Wegen WM in Südafrika: Hoeneß giftet gegen Blatter

Bayern-Präsident Uli Hoeneß hat scharfe Kritik an Fifa-Präsident Sepp Blatter wegen der Vergabe der Fußball-WM nach Südafrika geübt."Herr Blatter hat seinen Willen haben müssen, ich habe es immer für falsch gehalten", sagte Hoeneß - und legte nach.

Präsident Uli Hoeneß vom Fußball-Rekordmeister Bayern München hat die Vergabe der WM nach Südafrika als "eine der größten Fehlentscheidungen" von Weltverbandschef Joseph S. Blatter kritisiert. "Ich fahre da nicht hin. Ich war nie ein großer Freund einer WM in Südafrika oder überhaupt auf dem afrikanischen Kontinent, solange Sicherheitsaspekte nicht zu 100 Prozent geklärt sind", sagte Hoeneß bei einer Ehrung im Münchner Rathaus.

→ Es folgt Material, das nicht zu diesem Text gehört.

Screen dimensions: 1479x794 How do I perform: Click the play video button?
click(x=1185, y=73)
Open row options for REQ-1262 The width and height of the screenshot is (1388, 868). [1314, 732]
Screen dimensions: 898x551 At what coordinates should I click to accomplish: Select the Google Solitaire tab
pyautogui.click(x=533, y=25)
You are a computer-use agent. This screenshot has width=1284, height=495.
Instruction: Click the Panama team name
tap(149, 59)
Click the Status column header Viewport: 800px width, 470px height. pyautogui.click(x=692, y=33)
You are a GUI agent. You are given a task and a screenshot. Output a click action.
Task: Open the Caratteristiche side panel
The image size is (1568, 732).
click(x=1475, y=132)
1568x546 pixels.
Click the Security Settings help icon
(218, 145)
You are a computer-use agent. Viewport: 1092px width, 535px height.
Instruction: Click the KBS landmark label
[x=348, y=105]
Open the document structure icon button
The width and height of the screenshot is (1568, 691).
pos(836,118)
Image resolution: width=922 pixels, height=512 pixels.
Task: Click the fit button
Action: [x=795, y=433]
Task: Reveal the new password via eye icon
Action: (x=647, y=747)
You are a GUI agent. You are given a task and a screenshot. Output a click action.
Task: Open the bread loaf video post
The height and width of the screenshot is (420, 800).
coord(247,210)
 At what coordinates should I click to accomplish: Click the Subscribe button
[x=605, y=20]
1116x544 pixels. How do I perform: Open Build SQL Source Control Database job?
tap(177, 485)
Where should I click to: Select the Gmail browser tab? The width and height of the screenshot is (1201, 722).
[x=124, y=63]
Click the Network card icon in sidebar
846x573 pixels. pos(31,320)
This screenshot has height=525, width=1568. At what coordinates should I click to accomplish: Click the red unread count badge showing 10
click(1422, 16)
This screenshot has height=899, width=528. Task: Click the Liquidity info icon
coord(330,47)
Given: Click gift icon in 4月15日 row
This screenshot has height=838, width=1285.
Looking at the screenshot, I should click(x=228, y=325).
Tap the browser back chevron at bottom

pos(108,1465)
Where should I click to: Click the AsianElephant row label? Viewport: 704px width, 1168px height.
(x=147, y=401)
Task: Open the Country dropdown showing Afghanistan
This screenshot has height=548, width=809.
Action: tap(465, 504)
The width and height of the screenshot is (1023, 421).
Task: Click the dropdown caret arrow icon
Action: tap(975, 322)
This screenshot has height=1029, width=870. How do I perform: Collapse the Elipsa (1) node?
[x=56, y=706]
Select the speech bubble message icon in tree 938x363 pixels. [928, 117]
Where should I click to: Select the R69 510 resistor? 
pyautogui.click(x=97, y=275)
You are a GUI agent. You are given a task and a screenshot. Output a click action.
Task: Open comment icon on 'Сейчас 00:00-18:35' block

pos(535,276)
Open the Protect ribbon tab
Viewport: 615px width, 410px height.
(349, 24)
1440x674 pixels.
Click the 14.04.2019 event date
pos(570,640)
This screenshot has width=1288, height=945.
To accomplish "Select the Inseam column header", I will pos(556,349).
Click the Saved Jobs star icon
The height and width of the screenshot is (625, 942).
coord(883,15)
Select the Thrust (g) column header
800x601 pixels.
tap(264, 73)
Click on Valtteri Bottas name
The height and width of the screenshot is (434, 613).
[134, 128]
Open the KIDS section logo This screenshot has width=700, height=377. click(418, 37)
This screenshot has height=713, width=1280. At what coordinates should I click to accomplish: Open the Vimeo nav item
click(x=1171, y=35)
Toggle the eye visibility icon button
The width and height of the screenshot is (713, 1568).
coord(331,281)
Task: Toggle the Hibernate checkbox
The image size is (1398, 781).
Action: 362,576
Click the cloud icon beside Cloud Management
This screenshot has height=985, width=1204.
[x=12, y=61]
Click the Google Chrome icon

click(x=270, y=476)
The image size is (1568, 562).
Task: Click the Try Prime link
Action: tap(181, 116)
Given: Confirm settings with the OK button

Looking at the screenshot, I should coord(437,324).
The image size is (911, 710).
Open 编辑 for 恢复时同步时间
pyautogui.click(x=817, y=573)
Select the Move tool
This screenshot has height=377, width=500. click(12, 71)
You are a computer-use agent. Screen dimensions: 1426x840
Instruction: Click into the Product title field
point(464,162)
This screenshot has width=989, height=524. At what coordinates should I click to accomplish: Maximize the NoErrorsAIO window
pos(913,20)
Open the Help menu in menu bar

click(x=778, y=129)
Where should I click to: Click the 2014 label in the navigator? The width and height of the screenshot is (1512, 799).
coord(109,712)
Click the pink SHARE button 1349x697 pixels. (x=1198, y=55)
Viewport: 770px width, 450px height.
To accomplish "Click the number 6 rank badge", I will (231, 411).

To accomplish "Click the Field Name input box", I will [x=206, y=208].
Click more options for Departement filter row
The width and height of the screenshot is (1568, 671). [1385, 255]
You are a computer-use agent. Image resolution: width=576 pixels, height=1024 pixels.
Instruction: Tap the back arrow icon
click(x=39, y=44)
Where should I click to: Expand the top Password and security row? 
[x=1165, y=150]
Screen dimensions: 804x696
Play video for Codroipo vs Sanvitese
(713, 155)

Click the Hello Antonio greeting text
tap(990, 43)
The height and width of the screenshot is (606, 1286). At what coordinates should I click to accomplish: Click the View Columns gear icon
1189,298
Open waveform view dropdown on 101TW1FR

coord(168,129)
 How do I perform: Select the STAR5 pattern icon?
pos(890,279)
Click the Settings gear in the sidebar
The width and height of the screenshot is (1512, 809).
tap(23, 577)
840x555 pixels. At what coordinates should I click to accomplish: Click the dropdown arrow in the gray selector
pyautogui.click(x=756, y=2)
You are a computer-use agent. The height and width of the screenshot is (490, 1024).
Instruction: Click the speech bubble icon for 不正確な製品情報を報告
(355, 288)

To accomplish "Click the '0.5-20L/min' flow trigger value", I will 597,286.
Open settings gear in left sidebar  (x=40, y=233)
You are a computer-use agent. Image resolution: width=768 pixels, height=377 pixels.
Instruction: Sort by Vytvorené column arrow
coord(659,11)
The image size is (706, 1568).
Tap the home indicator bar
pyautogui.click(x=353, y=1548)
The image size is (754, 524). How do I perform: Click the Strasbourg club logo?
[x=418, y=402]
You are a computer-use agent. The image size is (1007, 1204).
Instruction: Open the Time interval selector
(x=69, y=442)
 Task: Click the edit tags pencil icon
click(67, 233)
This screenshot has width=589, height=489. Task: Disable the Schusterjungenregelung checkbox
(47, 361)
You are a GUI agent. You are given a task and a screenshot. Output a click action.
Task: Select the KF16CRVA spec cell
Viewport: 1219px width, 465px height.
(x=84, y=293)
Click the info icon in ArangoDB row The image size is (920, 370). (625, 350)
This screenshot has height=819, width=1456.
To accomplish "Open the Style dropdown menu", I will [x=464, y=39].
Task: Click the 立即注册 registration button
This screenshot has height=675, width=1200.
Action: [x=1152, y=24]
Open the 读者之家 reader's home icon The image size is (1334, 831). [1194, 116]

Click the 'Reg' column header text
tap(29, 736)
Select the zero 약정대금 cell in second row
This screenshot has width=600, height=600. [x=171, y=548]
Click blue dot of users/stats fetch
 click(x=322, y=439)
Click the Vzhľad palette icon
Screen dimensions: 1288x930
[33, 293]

Fifa-Boss Blatter habe mit dem Turnier in Südafrika "seinen Willen haben müssen. Ich habe es immer für falsch gehalten. Jetzt hat es keinen Sinn mehr zu lamentieren. Man muss versuchen, das Beste daraus zu machen", ergänzte Hoeneß. Er sei sich sicher, fuhr der Ex-Manager fort, dass Blatter "im stillen Kämmerlein" längst begriffen habe, dass die WM-Vergabe an Südafrika ein Fehler war.

Fifa-Exekutivmitglied Franz Beckenbauer verteidigte hingegen in der Bild-Zeitung die WM-Vergabe: "Südafrika ist keine Fehlentscheidung. 2006 wäre es zu früh gewesen für eine WM dort. Aber mit dem Vorlauf bis 2010 haben sie die Probleme in den Griff bekommen. Hundertprozentige Sicherheit gibt es nirgendwo. Die hatten wir in Deutschland 2006 auch nicht." Pauschalkritik an Afrika lehnt Beckenbauer ab: "Europäische Klubs bedienen sich gerne mit den besten afrikanischen Spielern. Aber eine WM in Afrika wollen sie nicht. Das passt nicht zusammen."